Valerá a pena apostar num trabalho sério quando depois dos resultados ficamos estupefactos, com ar estupidificado perante a enormidade de aberrações e injustiças? Dá impressão que o importante nas nossas sociedades é iludir, ludibriar, corromper, mentir, assobiar para o ar, fingir, atender o telemóvel quando não se quer falar com ninguém.
As sociedades estão como estão e os seus valores são o que são. A hipocrisia reina em cada esquina num mundo de conspurcação badalhoca que nos coloca num baixo patamar dos seres vivos. Este ano, e mais uma vez, houve um festival onde tantas canções se apresentaram barulhentas e agressivas. A tatuagem da canção vencedora ganhou, canção escrita e interpretada por Loreen. Aliás, as previsões apontavam todas para a sua vitória. Aqui, não terá havido injustiça.
Nas prestações globais, não importou o valor das músicas como arte inspiradora, mas sim o aparato visual, a força do virtual, as extravagâncias em todos os segmentos, a pirotecnia gratuita, o vislumbre acutilante das mulheres, e homens, a mostrarem indecorosamente o corpo em movimentos esgalhados de lascívia cozinhados em sexualidade quase explícita.
O que nos espera o futuro? Que músicas iremos ter em futuros festivais? Onde está a harmonia dos instrumentos acústicos, como verdade sonora? O que se ouviu em abundância foram cacofonias agressivas que atordoaram os céus e os ares, ferindo e corroendo os melhores pensamentos, a luz que ilumina os espíritos. E o rugir furioso de algumas canções subiu em espiral apocalítica arrastando o público, ludibriando-o, embriagando-o, levando-o quase ao êxtase da loucura. Onde está a limpidez transbordante das belas melodias que vitaminam a luz da razão?

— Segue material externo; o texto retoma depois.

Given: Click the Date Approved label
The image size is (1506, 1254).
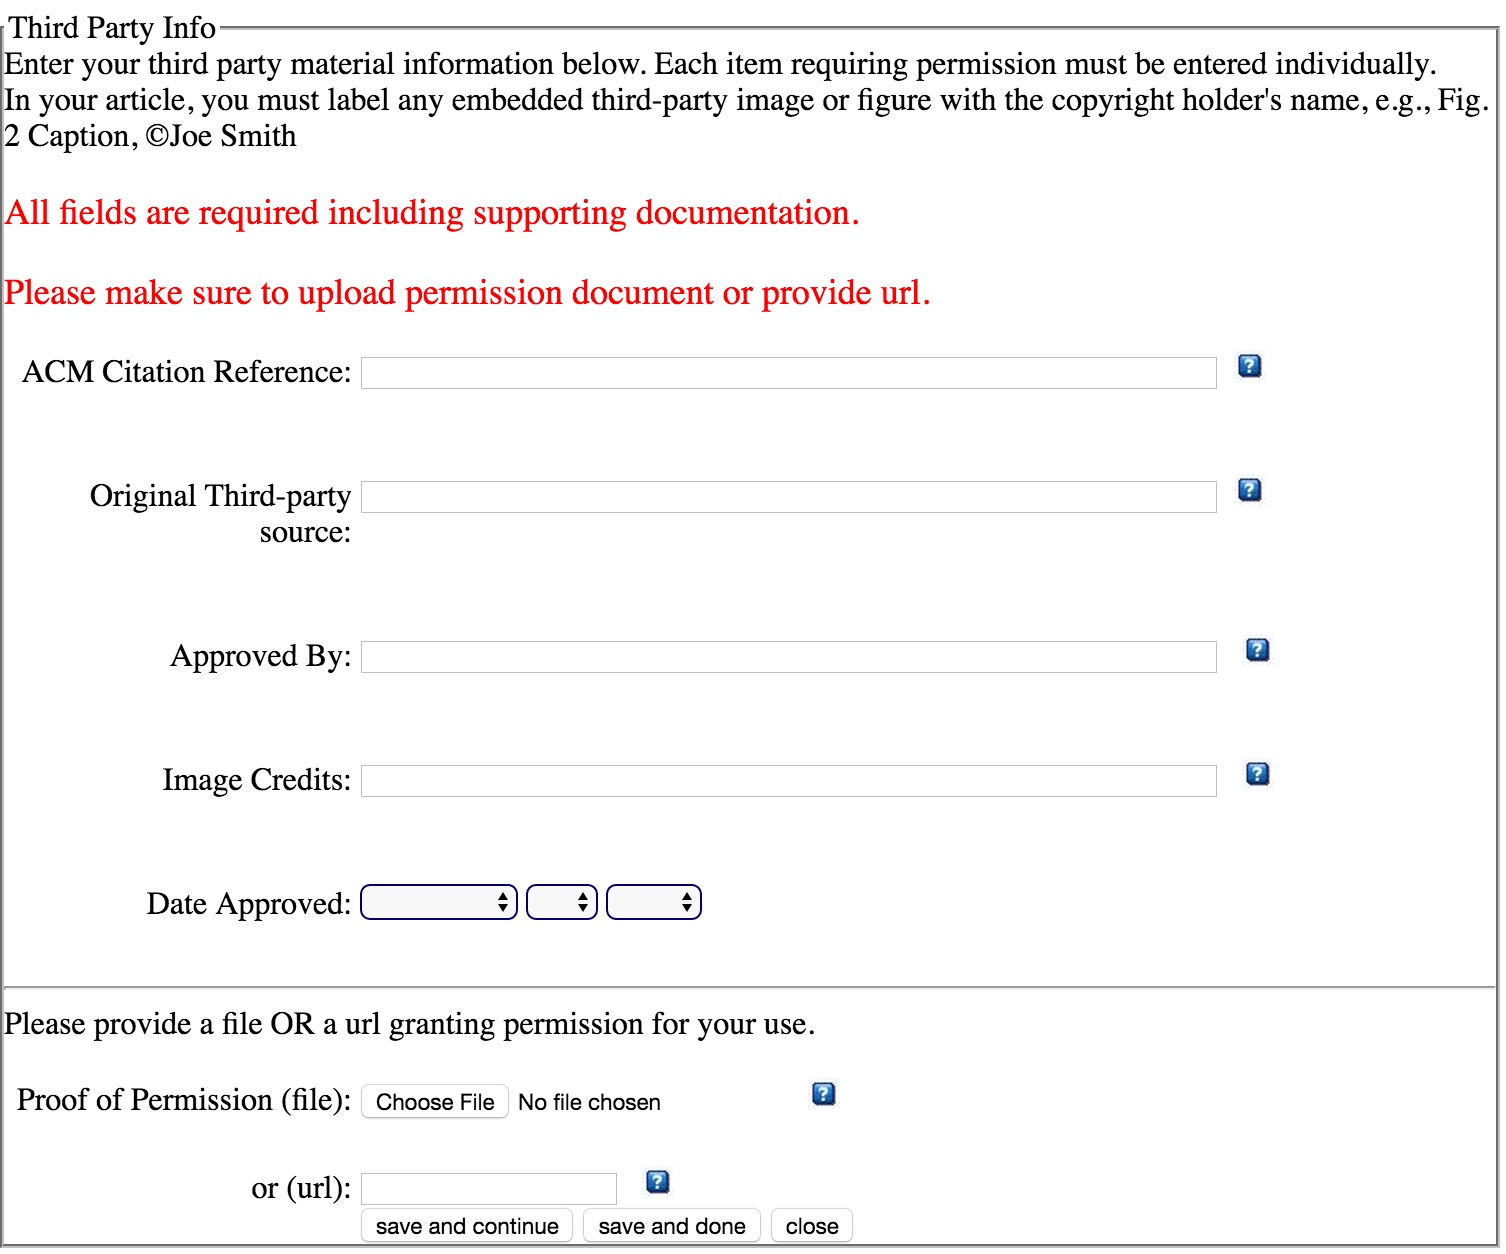Looking at the screenshot, I should (x=248, y=904).
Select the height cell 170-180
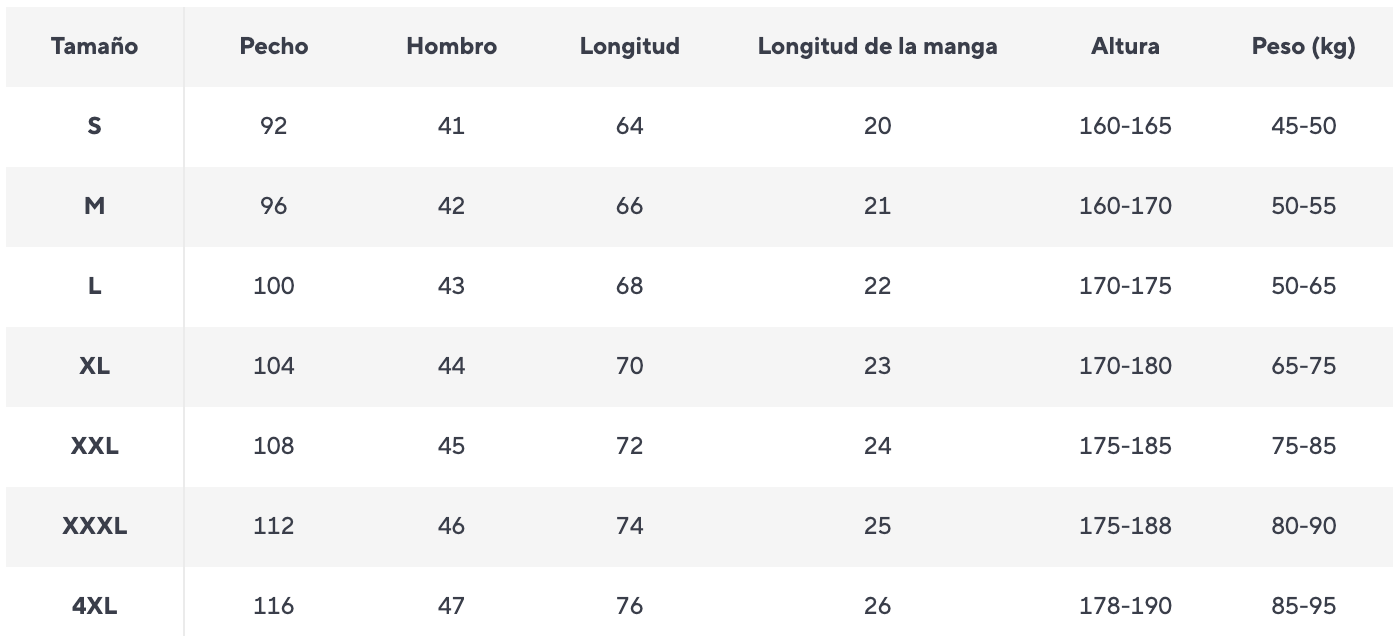Screen dimensions: 1398x636 [x=1125, y=366]
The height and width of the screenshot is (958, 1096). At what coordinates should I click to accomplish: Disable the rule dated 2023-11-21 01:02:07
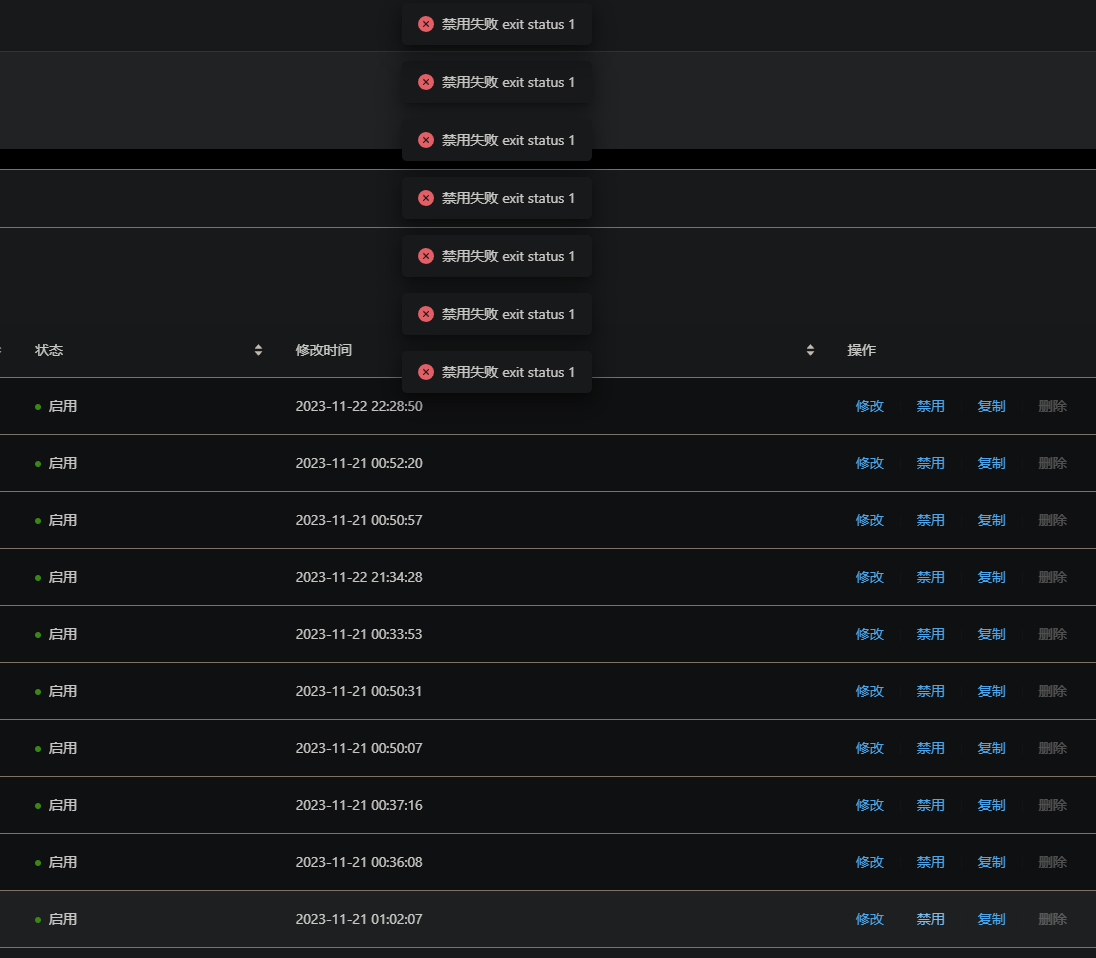930,919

Decididamente os festivais são um logro, uma mentira, uma hipocrisia que conspurca as mentes e aliena os espíritos, uma sobrecarga de luzes e ruídos.
Estaremos a caminhar para a loucura estapafúrdica da demência coletiva?

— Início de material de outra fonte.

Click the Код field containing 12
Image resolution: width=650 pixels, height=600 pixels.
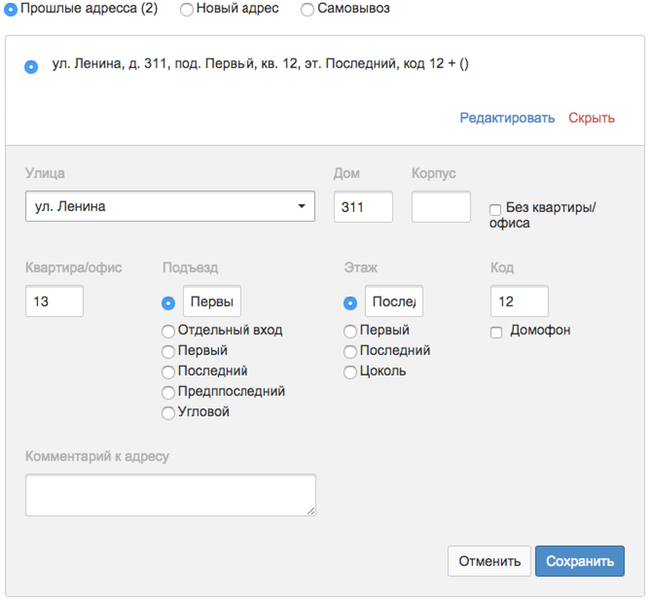(519, 301)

Mimicat, a nossa cantora, foi a segunda canção concorrendo com o tema “Ai coração”. Ela e bailarinos apresentaram-se vestidos de vermelho, com garra e espírito de cabaré.
A canção é uma mistura burlesca de música portuguesa, jazz, música espanhola e latino-americana que teve uma prestação a merecer bem melhor pontuação, pela alegria contagiosa, pela coreografia alucinante, pela voz segura e afinada, pela simpatia, mas sobretudo pela paixão inebriante em representar Portugal. E ela puxou pelo público numa mescla de danças bem desenhadas que arrebataram a plateia e os milhões de portugueses espalhados pelo mundo.